Recently there has been a growing concern among some inside and outside of China about the impact of the Japanese quantitative easing program on the Chinese economy. In the Financial Times, David Li wrote that “China has become the de facto shock absorber for Abenomics.” These fears are misplaced.
The April edition of the IMF’s Asia Pacific Economic Outlook identified two potential spillovers of Japanese QE into other Asian economies: financial spillovers and trade spillovers. Neither of which are necessarily bad for China.
First, there is concern that monetary easing in Japan could lead to volatile capital inflows into other Asia economies. Some suggest China could be among the most vulnerable.
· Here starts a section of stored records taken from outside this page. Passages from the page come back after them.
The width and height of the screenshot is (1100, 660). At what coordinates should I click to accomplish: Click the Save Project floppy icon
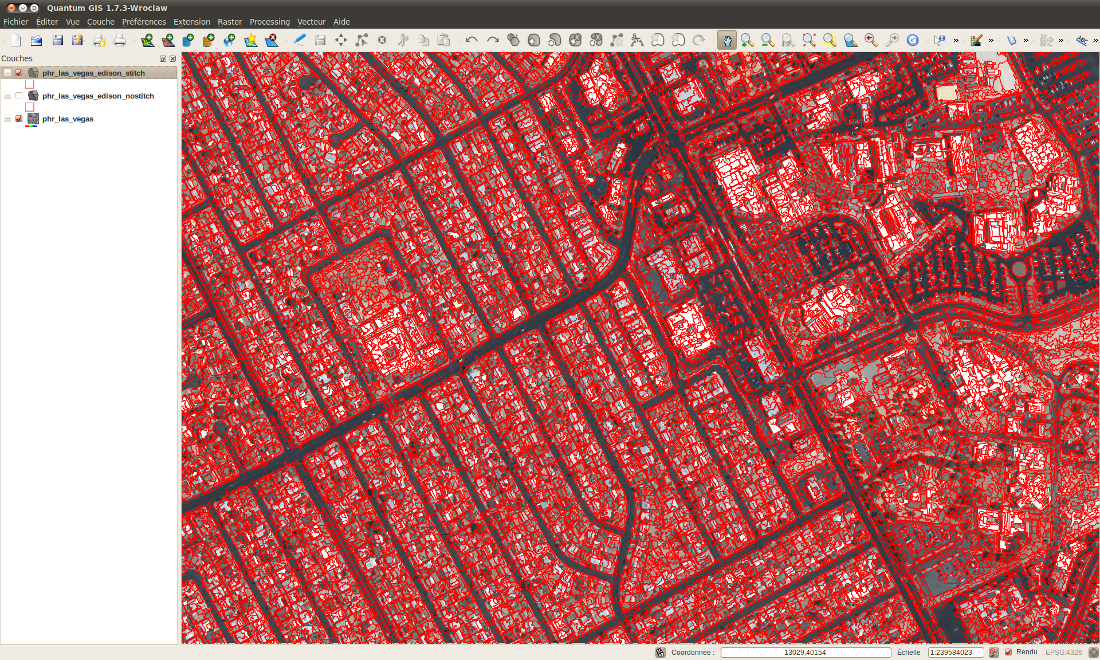pos(57,40)

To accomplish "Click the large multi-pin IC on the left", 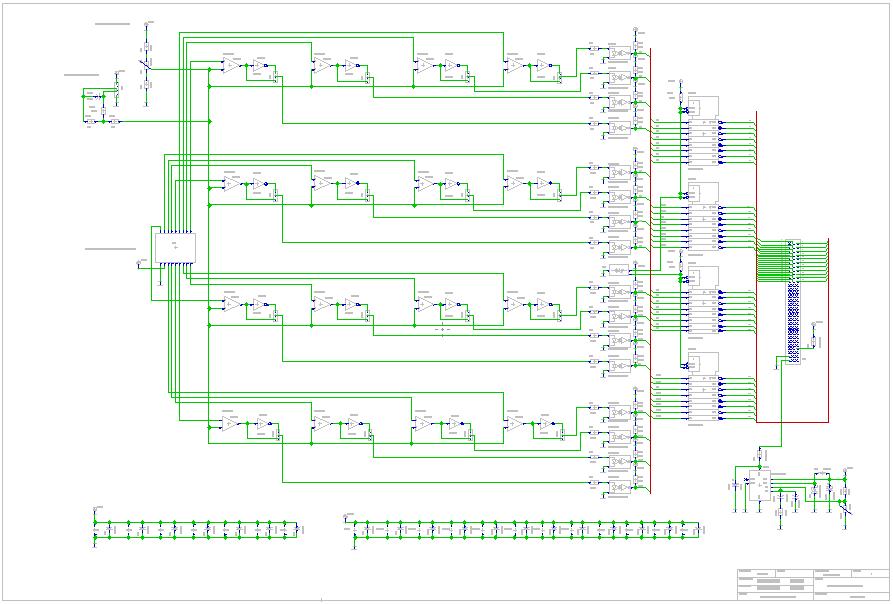I will pos(174,246).
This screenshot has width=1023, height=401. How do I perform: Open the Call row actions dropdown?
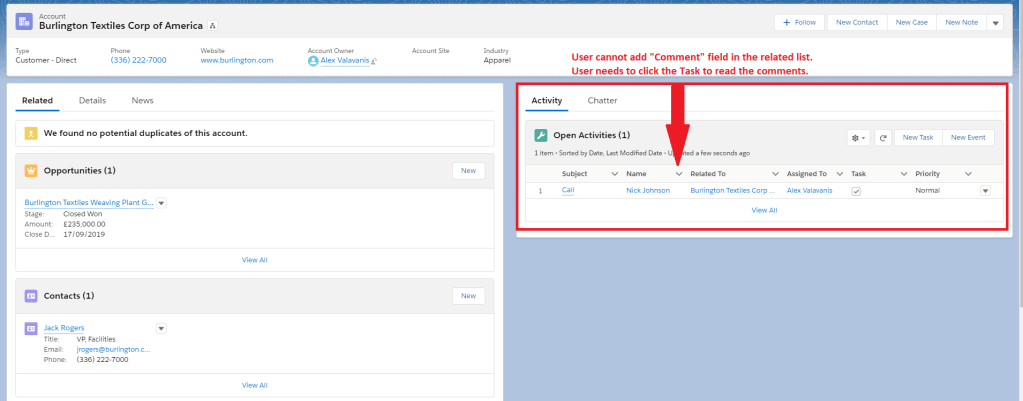pos(985,190)
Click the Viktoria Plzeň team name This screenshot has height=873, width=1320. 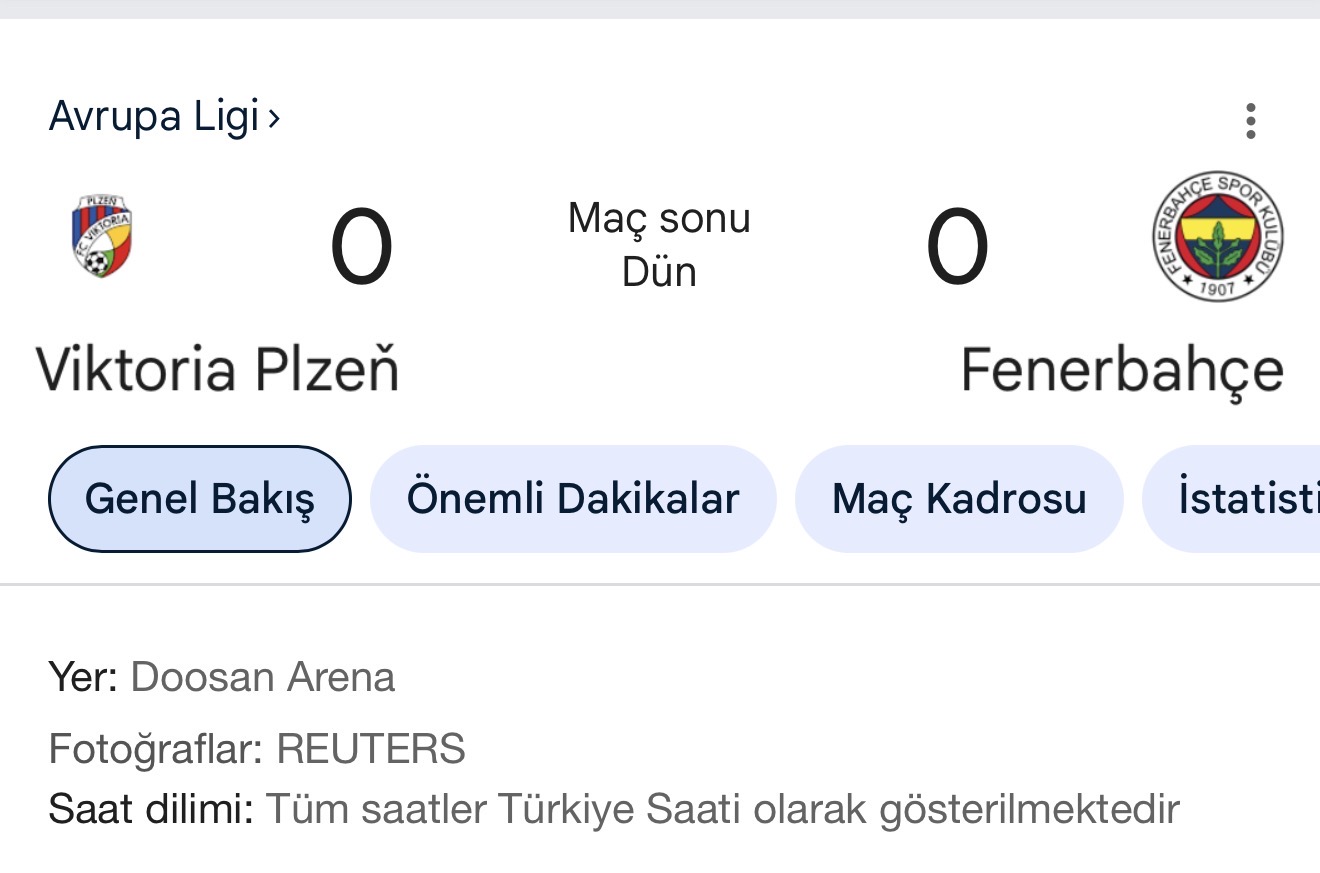(218, 369)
The RMB is the fastest appreciating currency in Asia this year, rising by 1.4 percent against the dollar as the Japanese Yen has depreciated by 10.8 percent. Inflation remains relatively low. And China’s interest rate – using 10-year government bond yields as a benchmark – is among one of the more attractive returns in the region.
But the fear of speculative capital inflows into China are inflated. China’s State Administration of Foreign Exchange (SAFE) controls the size and direction of cross-border capital flows. Short term foreign capital investments are controlled with the QFII and RQFII programs. These programs have grown rapidly but remain a minimal 0.9 percent of Shanghai and Shenzhen market cap. In addition, the Peoples Bank of China (PBC) and the State Council remain committed to macro-prudential controls implemented in 2010 to control property prices, limiting the effect of speculative capital flows on this sector.
This does not mean China is invulnerable to speculative capital inflows. SAFE has recently stepped up measures to control illegal capital inflows into the country in the form of inflated export invoicing. In addition, although the PBC has tools to deal with excess liquidity created by capital inflows/outflows by taking actions in the repo market or even raising reserve requirements or central bank bills, uncertainty regarding foreign liquidity flows can complicate monetary policy objectives. For example, some have suggested the recent liquidity shortage in the interbank market may have been a result of an over-estimation of foreign capital inflows. Yet China is still better placed than many other Asian economies to deal with such concerns.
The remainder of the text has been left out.